In Cadiz we met a nice Dutch couple who tried to dissuade us from coming to the Carribean as they had found it to be far too windy , and we would be much better turning left with them into the Mediterranean. Others who had sailed right around the world told us that some of the roughest weather they ever encountered was in sailing between the Carribean islands.

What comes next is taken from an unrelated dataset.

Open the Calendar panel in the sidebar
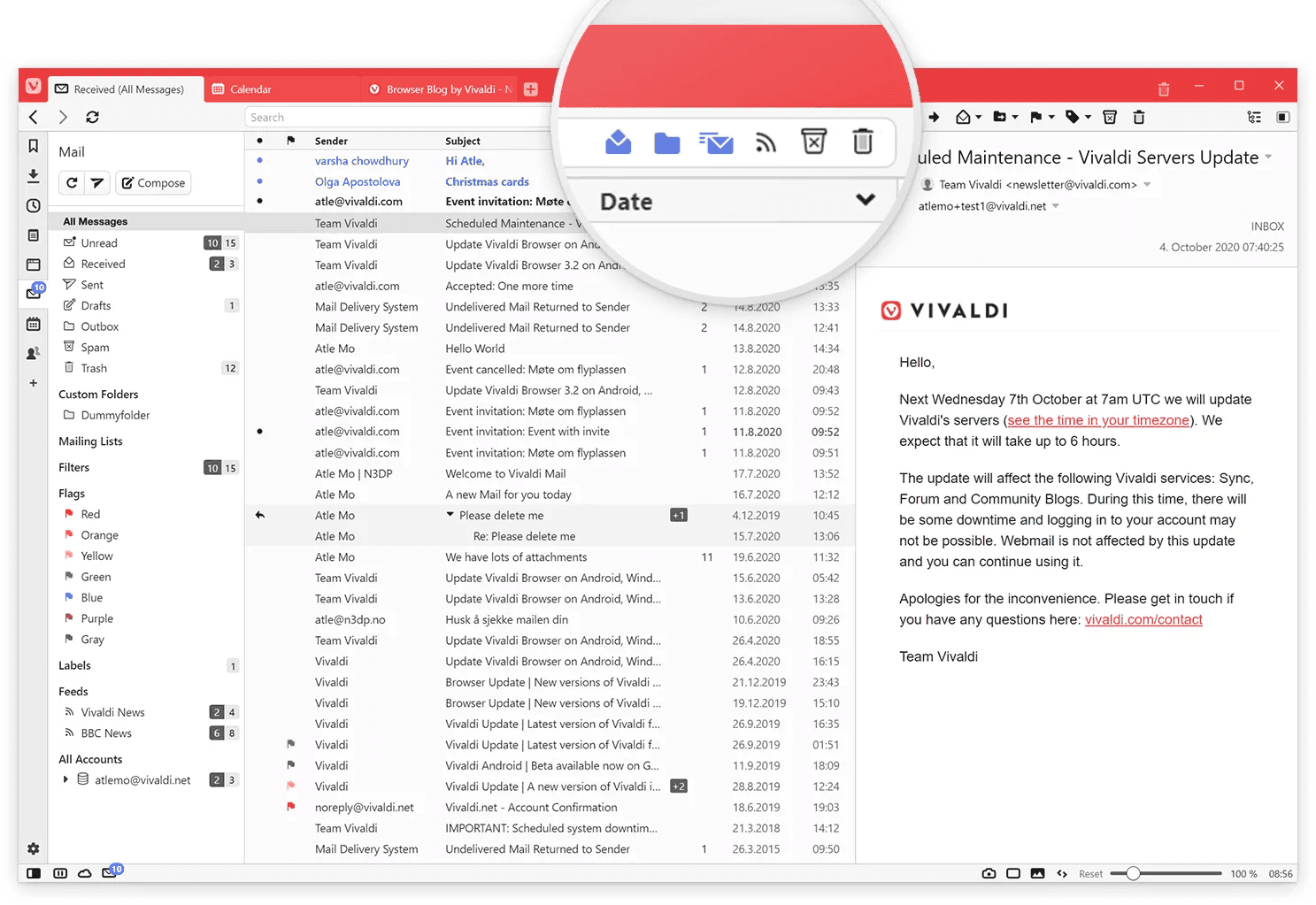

So what has happened ? The trades seem to have disappeared and for the last two islands we have sailed up the West sides (usually the lee side ) propelled by light onshore sea breezes from the SW , whilst night time has often been dead calm! Many of the islands have acute shortages of water and only Dominica , an island of high “mountains” which feed many rivers from the clouds which form around their peaks , seems unaffected by the associated drought. Meanwhile , whenever I see an Atlantic weather chart it seems that all the systems are still a thousand or so miles south of their “normal “ position and I cannot help wondering what is behind it all .
Normally we would expect to sail on a reach or fetch between the islands , but these strange conditions have led to us frequently being able to use a spinnaker . Surely you are not complaining about this , I hear you ask ! Well no , but whilst In Europe , down wind passages are warm and pleasant , here they are in some ways too hot as the apparent wind is reduced to a minimum. It makes for a very relaxing time however and we haven’t had to reef for ages.

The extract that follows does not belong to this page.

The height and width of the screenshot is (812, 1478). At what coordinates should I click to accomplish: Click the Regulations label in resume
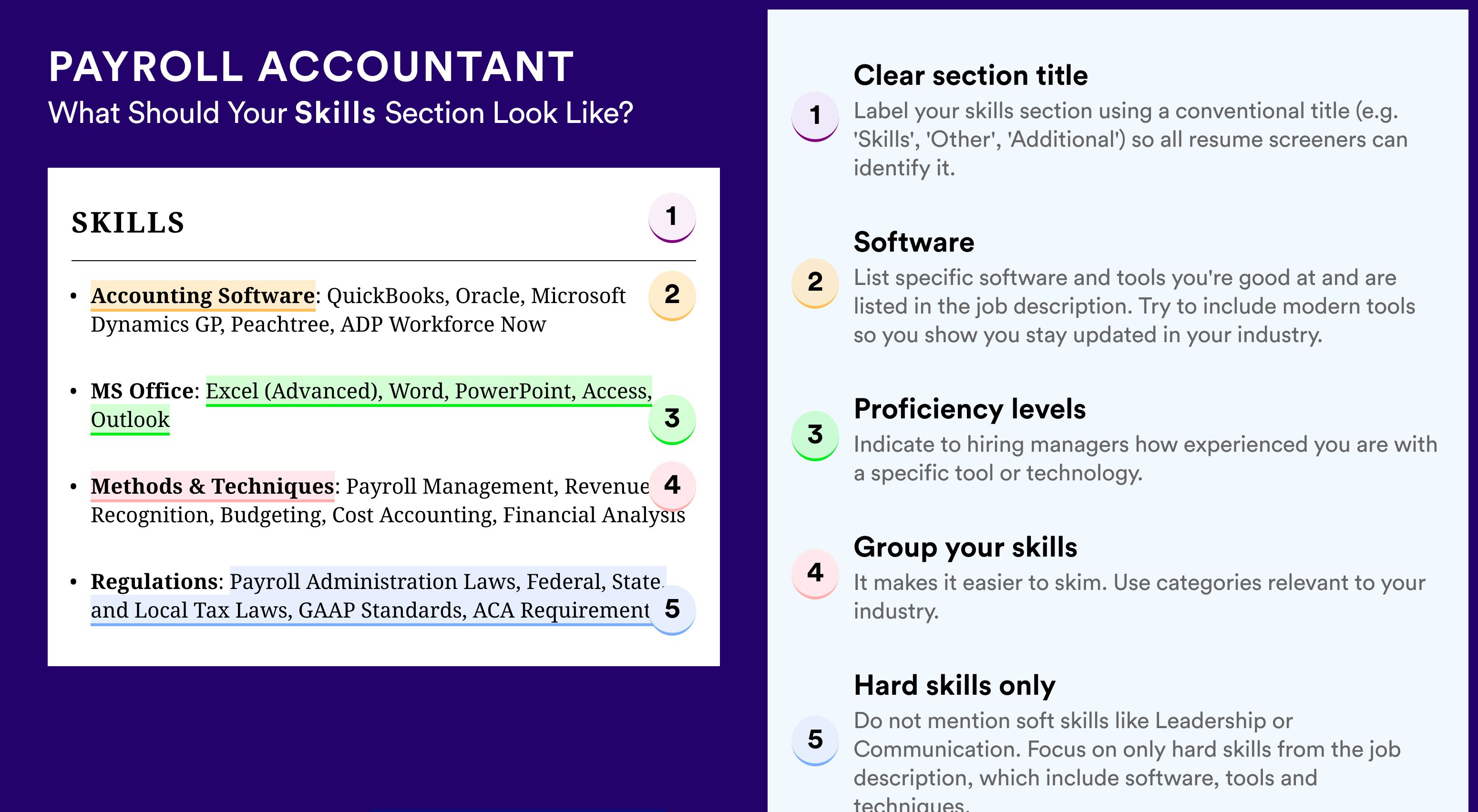[x=154, y=581]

From martinique to the saints

Life is very sociable , as in every anchorage we meet friends we have made on the trip over . At present we are spending a few days in the Saintes – a little archipelago just South of Guadeloupe – where we have teamed up with Dereck Ides who is making his way back South. Its a nice little place with a charming little French town and plenty of less busy anchorages in the surrounding islands. In the middle of the sound between the islands is a huge bizarre superyacht with a wave piercing dreadnought bow and all sorts of opening ports from which emerge a series of ever more whacky marine toys. When we are tired of ogling that , there is the strange little Belgian boat nearby to look at – long thin and ultra light with an owner to match . She is even skinnier than her boat and she wears nothing but a pair of pants and long hair. If someone anchors too near her she stands on the bow with her hands on her ( non existent ) hips scowling silently. We often hear highly vocal “anchor rage” exchanges from other boats – but this formidably scary sight is much more effective and she always has clear water around her!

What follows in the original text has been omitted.